#### [EXCERPTED DATA]

· · · · ·

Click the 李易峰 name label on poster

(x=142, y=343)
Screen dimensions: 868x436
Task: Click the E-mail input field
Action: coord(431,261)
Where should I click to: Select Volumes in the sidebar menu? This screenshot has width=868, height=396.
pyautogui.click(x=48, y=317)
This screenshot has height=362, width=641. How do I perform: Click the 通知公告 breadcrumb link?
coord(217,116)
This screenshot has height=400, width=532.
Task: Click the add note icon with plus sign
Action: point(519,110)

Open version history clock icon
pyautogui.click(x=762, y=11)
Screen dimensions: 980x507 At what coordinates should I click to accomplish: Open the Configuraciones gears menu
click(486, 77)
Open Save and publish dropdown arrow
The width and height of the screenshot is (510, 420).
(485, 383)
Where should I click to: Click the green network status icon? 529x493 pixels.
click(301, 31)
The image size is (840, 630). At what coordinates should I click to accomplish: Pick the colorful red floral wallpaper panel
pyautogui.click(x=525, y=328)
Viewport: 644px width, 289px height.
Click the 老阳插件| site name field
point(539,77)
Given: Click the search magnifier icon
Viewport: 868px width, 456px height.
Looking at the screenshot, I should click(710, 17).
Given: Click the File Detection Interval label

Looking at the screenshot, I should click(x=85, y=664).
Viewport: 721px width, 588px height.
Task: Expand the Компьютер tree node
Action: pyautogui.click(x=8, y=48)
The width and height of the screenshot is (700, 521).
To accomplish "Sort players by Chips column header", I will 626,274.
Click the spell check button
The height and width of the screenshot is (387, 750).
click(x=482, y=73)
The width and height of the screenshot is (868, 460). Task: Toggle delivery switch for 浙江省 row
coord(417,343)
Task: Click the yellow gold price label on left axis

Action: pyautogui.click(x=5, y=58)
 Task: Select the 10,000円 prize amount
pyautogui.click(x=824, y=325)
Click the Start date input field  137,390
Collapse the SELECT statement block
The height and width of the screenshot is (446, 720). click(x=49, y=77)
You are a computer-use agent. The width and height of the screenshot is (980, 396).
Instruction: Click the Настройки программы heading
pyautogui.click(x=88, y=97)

· · · · ·

Every entry above should be retyped exactly as it appears.

#### [SOLUTION TO THE PROBLEM]
Click the 李易峰 name label on poster

(x=142, y=343)
Screen dimensions: 868x436
Task: Click the E-mail input field
Action: coord(431,261)
Where should I click to: Select Volumes in the sidebar menu? This screenshot has width=868, height=396.
pyautogui.click(x=48, y=317)
This screenshot has height=362, width=641. How do I perform: Click the 通知公告 breadcrumb link?
coord(217,116)
This screenshot has height=400, width=532.
Task: Click the add note icon with plus sign
Action: point(519,110)

Open version history clock icon
pyautogui.click(x=762, y=11)
Screen dimensions: 980x507 At what coordinates should I click to accomplish: Open the Configuraciones gears menu
click(486, 77)
Open Save and publish dropdown arrow
The width and height of the screenshot is (510, 420).
(485, 383)
Where should I click to: Click the green network status icon? 529x493 pixels.
click(301, 31)
The image size is (840, 630). At what coordinates should I click to accomplish: Pick the colorful red floral wallpaper panel
pyautogui.click(x=525, y=328)
Viewport: 644px width, 289px height.
Click the 老阳插件| site name field
point(539,77)
Given: Click the search magnifier icon
Viewport: 868px width, 456px height.
Looking at the screenshot, I should click(710, 17).
Given: Click the File Detection Interval label

Looking at the screenshot, I should click(x=85, y=664).
Viewport: 721px width, 588px height.
Task: Expand the Компьютер tree node
Action: pyautogui.click(x=8, y=48)
The width and height of the screenshot is (700, 521).
To accomplish "Sort players by Chips column header", I will 626,274.
Click the spell check button
The height and width of the screenshot is (387, 750).
click(x=482, y=73)
The width and height of the screenshot is (868, 460). Task: Toggle delivery switch for 浙江省 row
coord(417,343)
Task: Click the yellow gold price label on left axis

Action: pyautogui.click(x=5, y=58)
 Task: Select the 10,000円 prize amount
pyautogui.click(x=824, y=325)
Click the Start date input field  137,390
Collapse the SELECT statement block
The height and width of the screenshot is (446, 720). click(x=49, y=77)
You are a computer-use agent. The width and height of the screenshot is (980, 396).
Instruction: Click the Настройки программы heading
pyautogui.click(x=88, y=97)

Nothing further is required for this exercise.